What you will do
Word for word, copy the line containing "Instruction: Click the table list view icon" and every line after it in the records below, leaving pictures out.

[Dataset entries]
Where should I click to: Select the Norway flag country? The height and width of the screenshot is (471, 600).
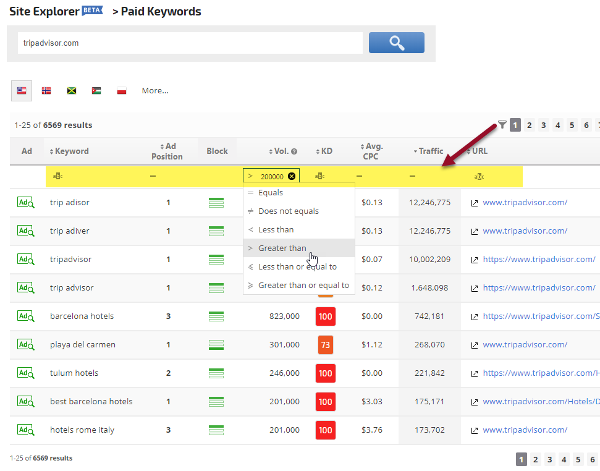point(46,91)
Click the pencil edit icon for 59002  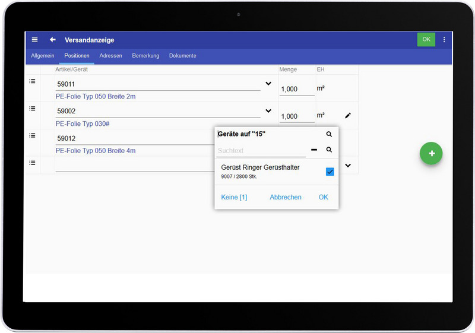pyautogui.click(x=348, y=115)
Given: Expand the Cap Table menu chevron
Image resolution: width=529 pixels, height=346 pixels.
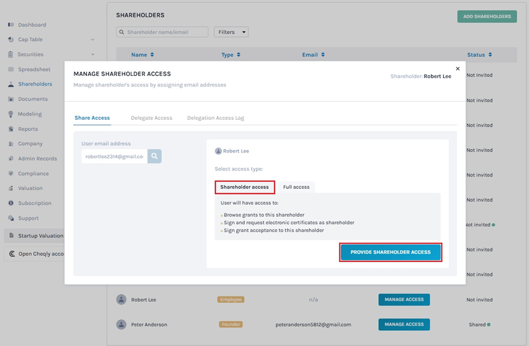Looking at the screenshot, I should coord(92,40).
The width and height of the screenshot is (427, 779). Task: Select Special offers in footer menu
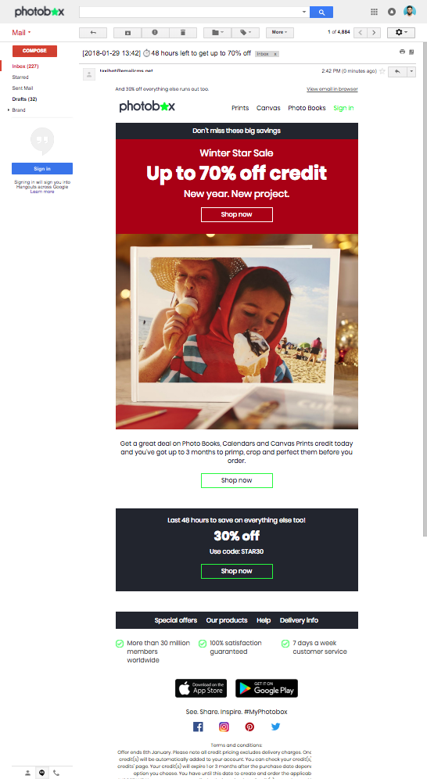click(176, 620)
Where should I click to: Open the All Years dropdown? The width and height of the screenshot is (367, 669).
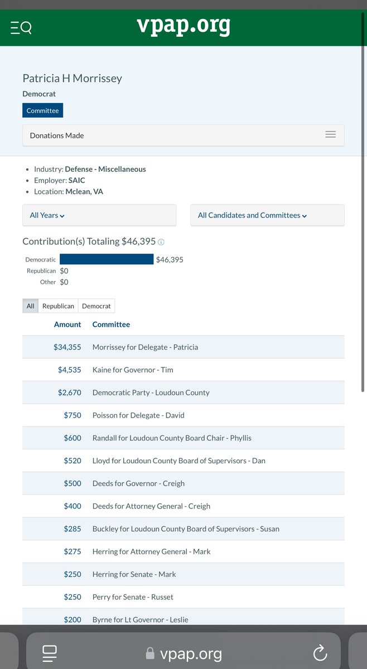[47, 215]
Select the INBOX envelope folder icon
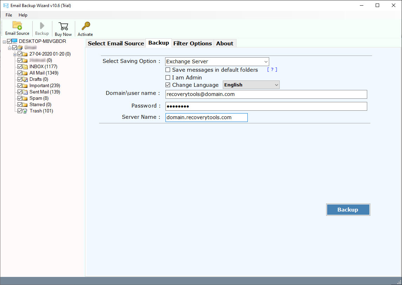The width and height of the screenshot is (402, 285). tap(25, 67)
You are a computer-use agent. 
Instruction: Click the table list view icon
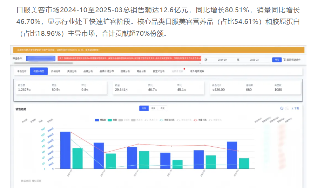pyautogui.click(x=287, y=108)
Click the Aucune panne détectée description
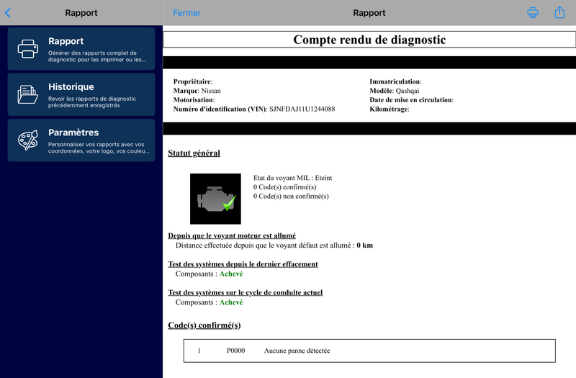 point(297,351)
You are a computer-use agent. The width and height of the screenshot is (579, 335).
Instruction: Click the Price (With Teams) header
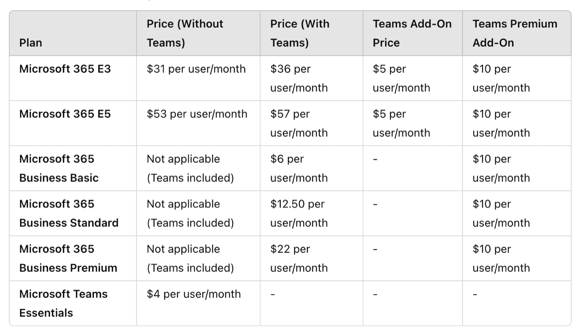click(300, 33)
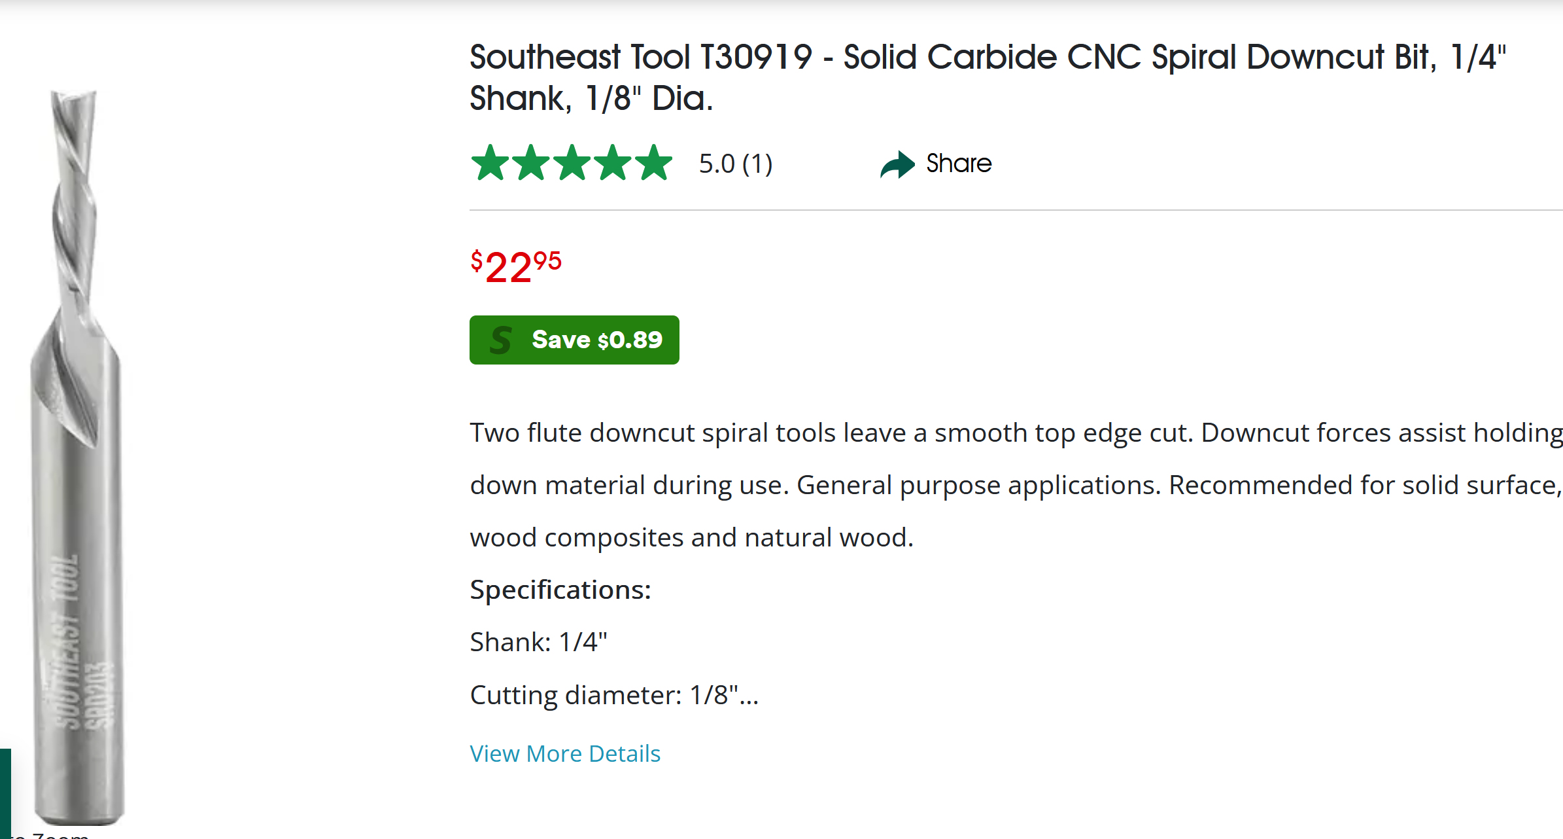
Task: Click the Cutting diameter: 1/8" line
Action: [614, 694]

Output
Instruction: Click the table list view icon
pyautogui.click(x=287, y=108)
Click the Aucune panne détectée description
 point(297,351)
You are a computer-use agent. The width and height of the screenshot is (579, 335).
Instruction: Click the Price (With Teams) header
click(300, 33)
Task: Click the Cutting diameter: 1/8" line
Action: [614, 694]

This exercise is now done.